◆ **WHAT YOU HAVE TO DO**
Could you repeat the records below exactly, leaving out any pictures?

Collected data
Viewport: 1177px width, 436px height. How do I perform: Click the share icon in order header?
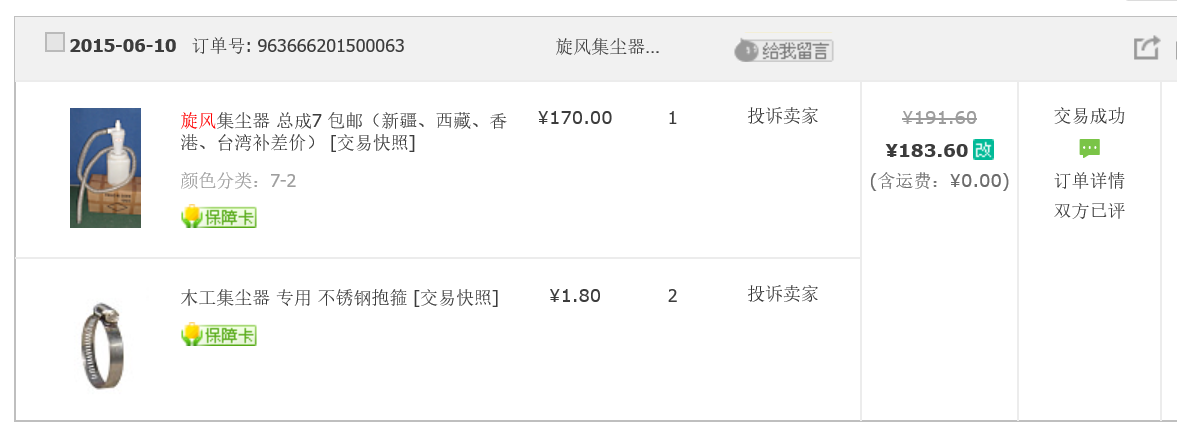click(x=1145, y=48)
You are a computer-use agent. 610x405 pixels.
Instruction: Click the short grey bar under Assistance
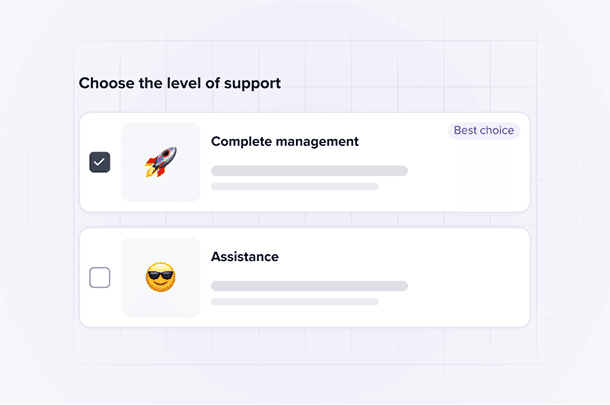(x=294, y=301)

◆ **SOLUTION BELOW**
Viewport: 1177px width, 436px height. How do I perform: Click the share icon in order header?
click(x=1145, y=48)
You are a computer-use agent. 610x405 pixels.
Instruction: Click the short grey bar under Assistance
(x=294, y=301)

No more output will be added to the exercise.